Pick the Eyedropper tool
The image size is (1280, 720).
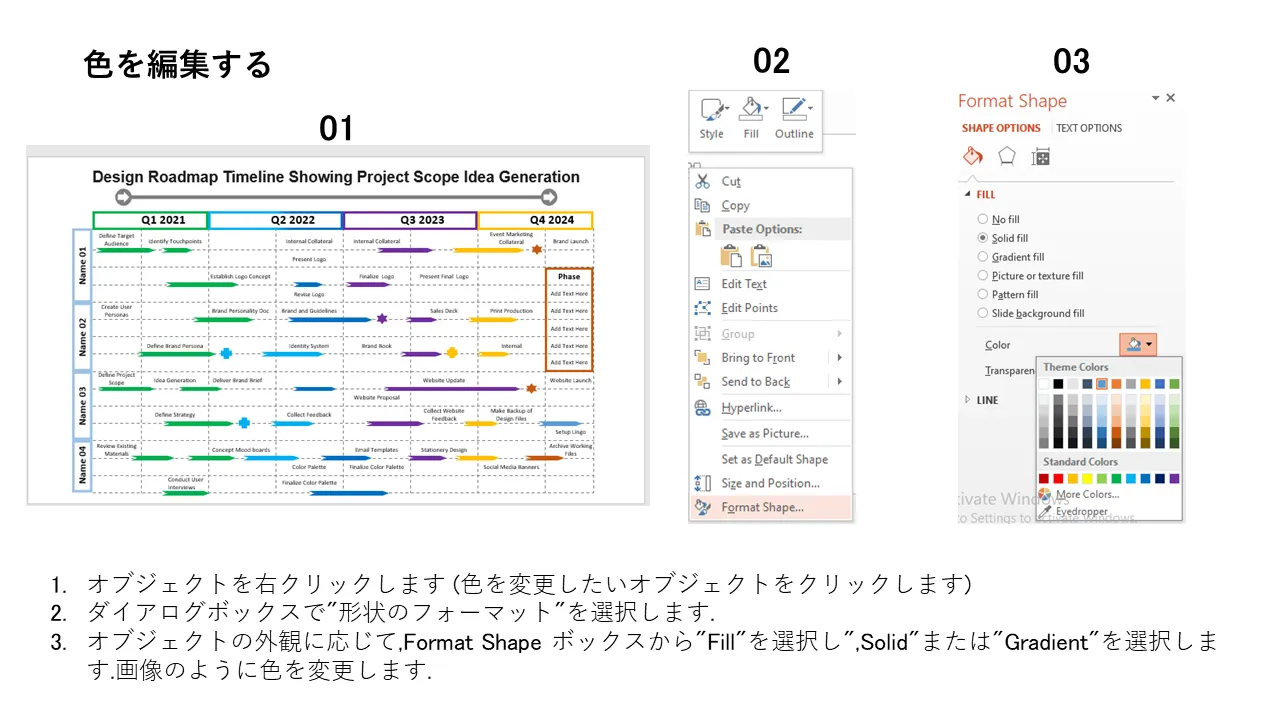(x=1079, y=511)
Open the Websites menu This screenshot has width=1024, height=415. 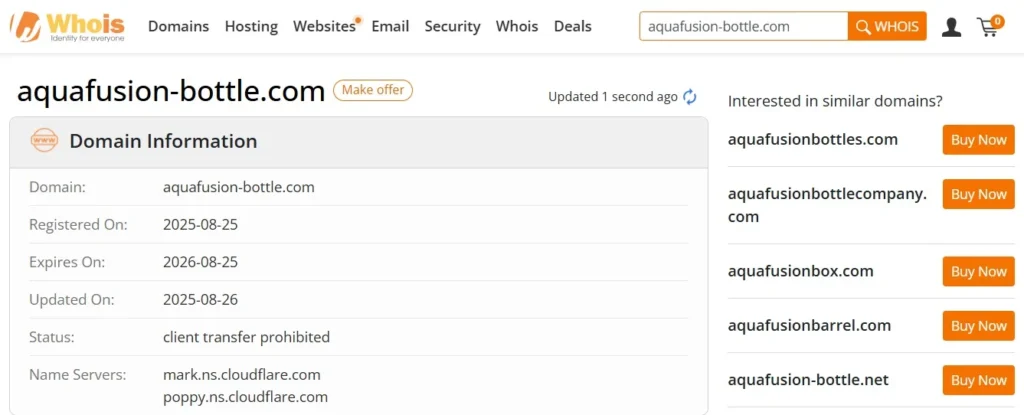[325, 26]
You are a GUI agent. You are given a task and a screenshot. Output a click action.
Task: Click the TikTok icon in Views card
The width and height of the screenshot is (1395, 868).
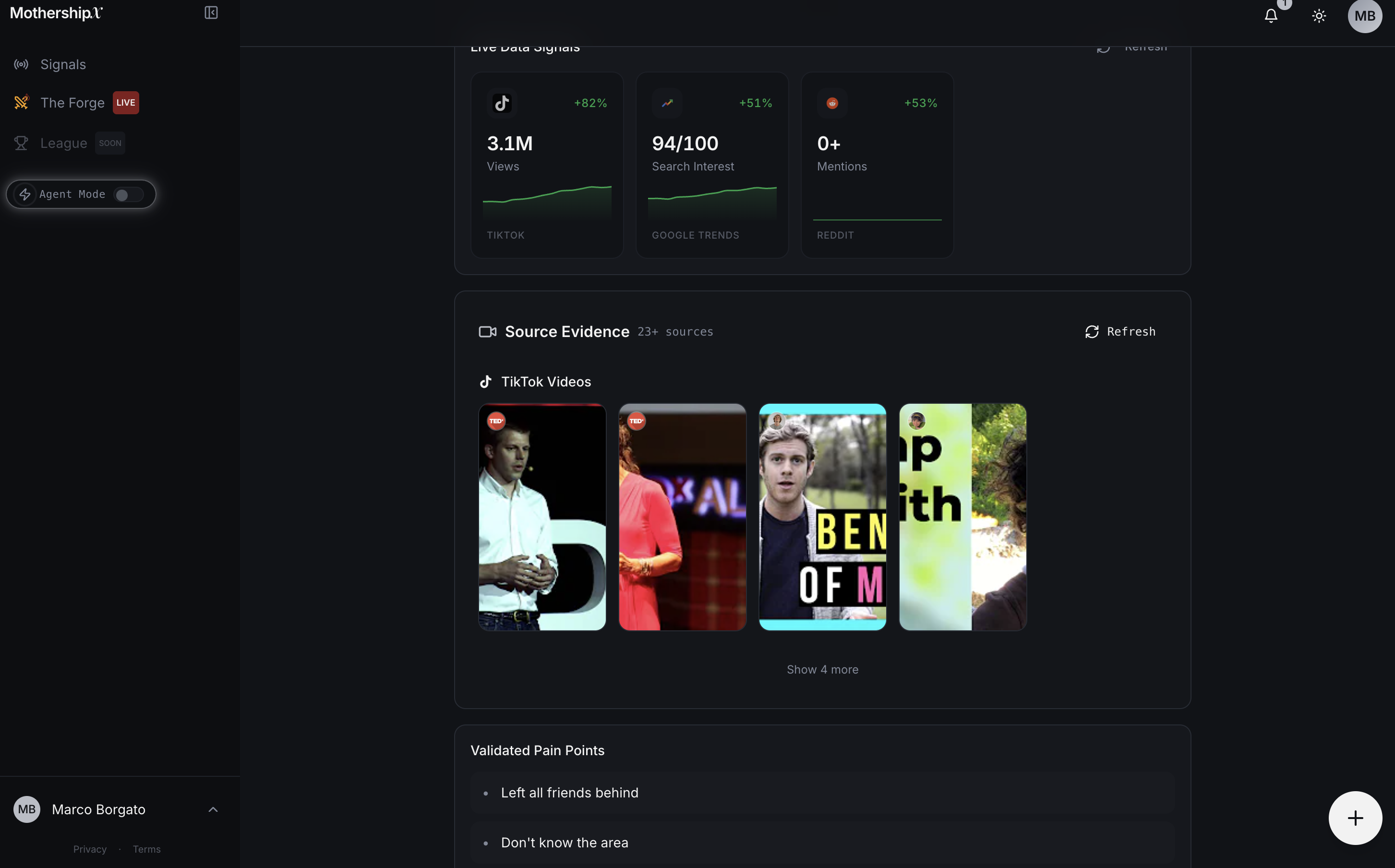(x=502, y=103)
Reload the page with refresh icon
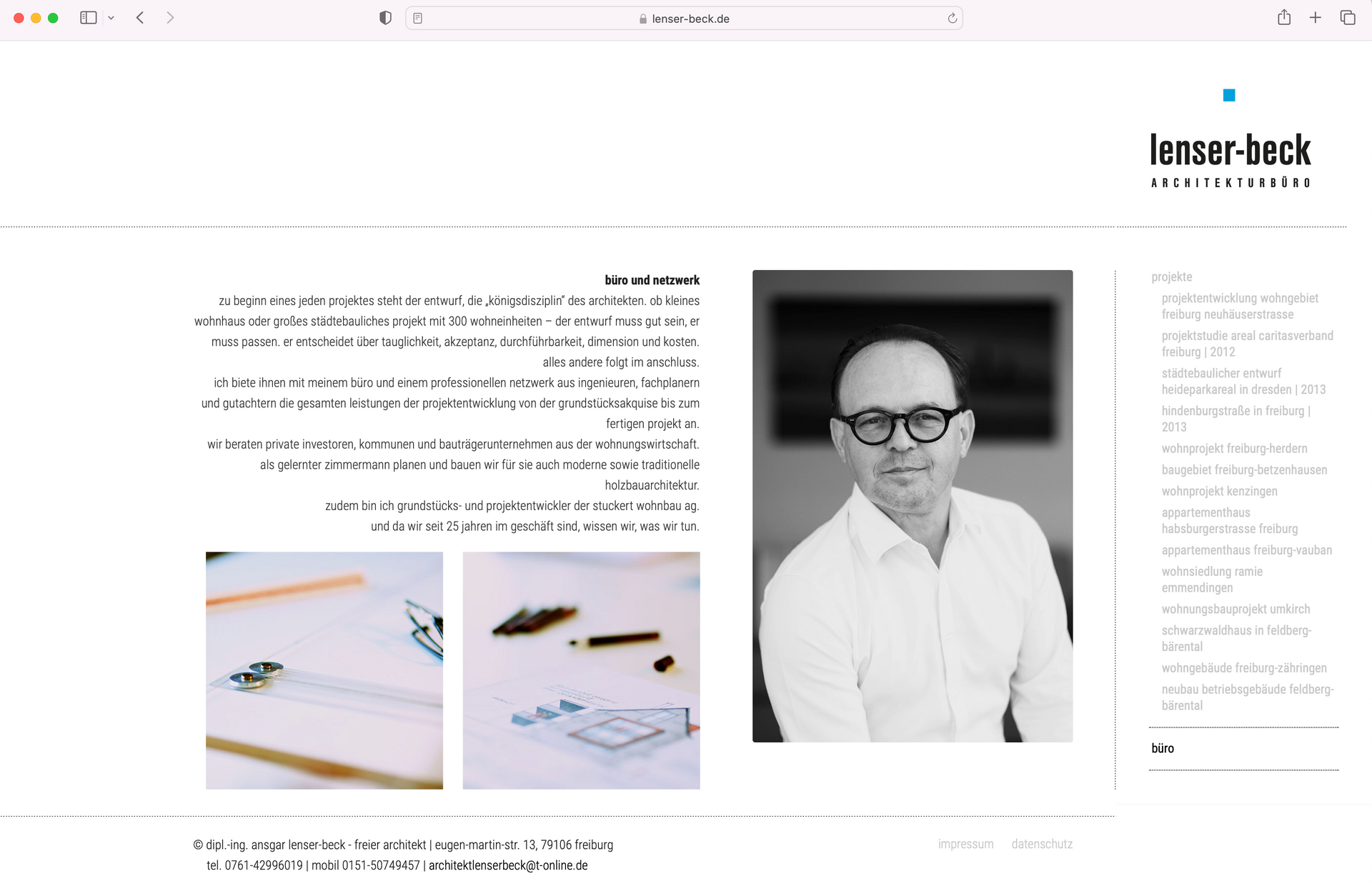The height and width of the screenshot is (886, 1372). [952, 19]
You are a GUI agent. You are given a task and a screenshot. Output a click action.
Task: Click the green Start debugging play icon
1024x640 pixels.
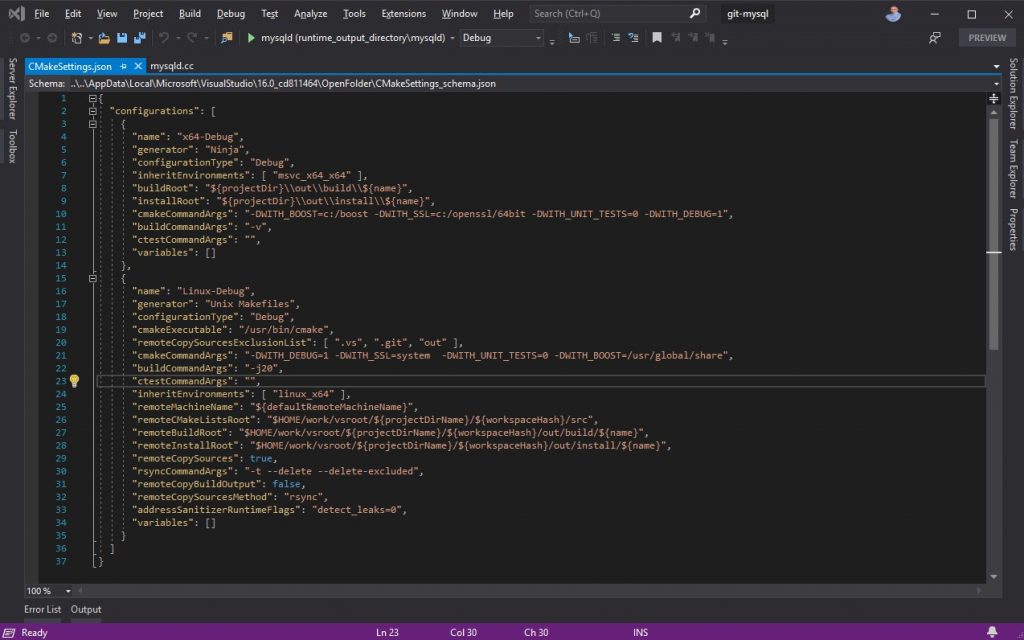251,38
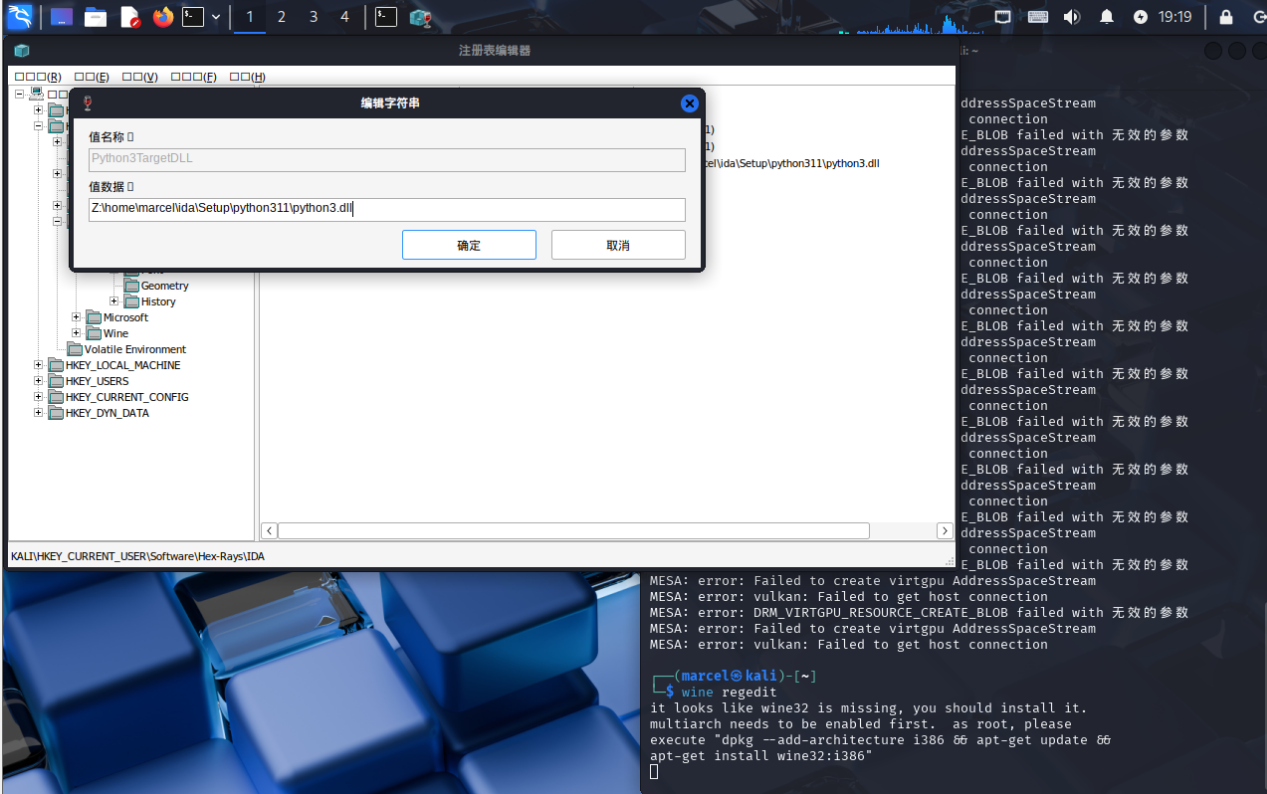Expand the History key node
This screenshot has width=1267, height=794.
[x=114, y=301]
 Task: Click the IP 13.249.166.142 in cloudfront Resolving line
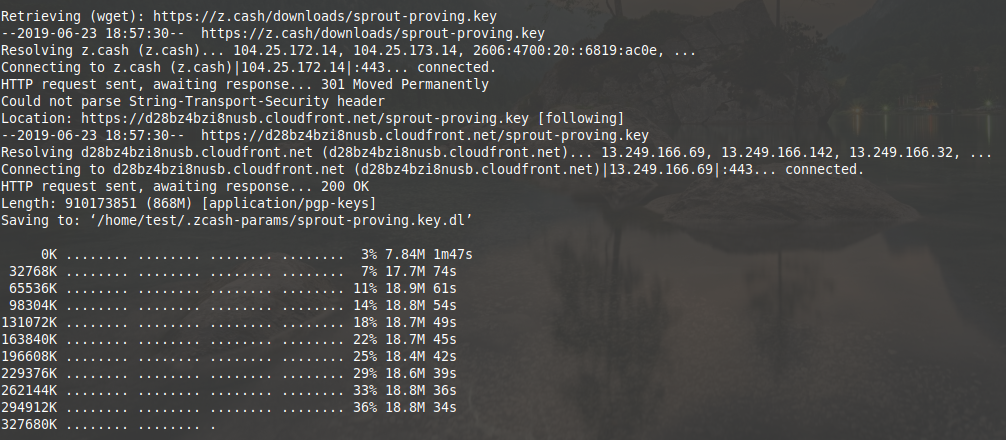pyautogui.click(x=778, y=153)
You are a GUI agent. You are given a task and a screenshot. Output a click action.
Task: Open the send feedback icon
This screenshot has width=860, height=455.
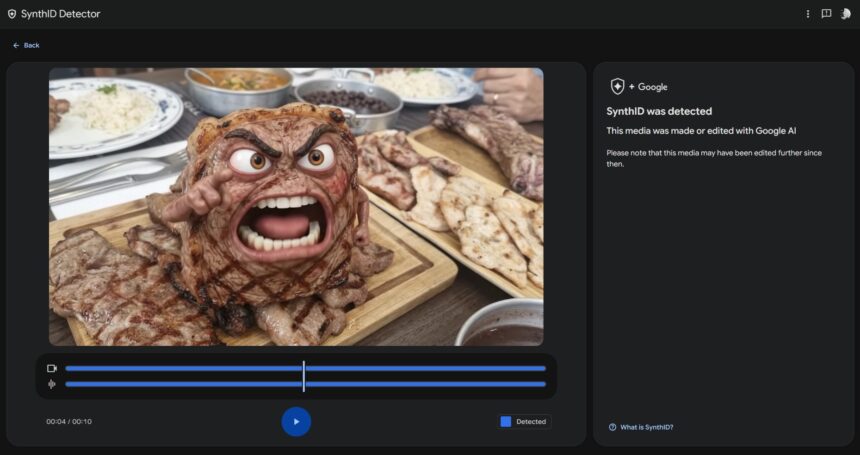click(x=826, y=14)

**Exercise goal**
Identify every line of the material above that contains the string "icon", and copy each of those lines in full.

**Exercise solution**
Task: Click the TikTok icon in Views card
Reload the page with refresh icon
Task: Click the green Start debugging play icon
Task: Open the send feedback icon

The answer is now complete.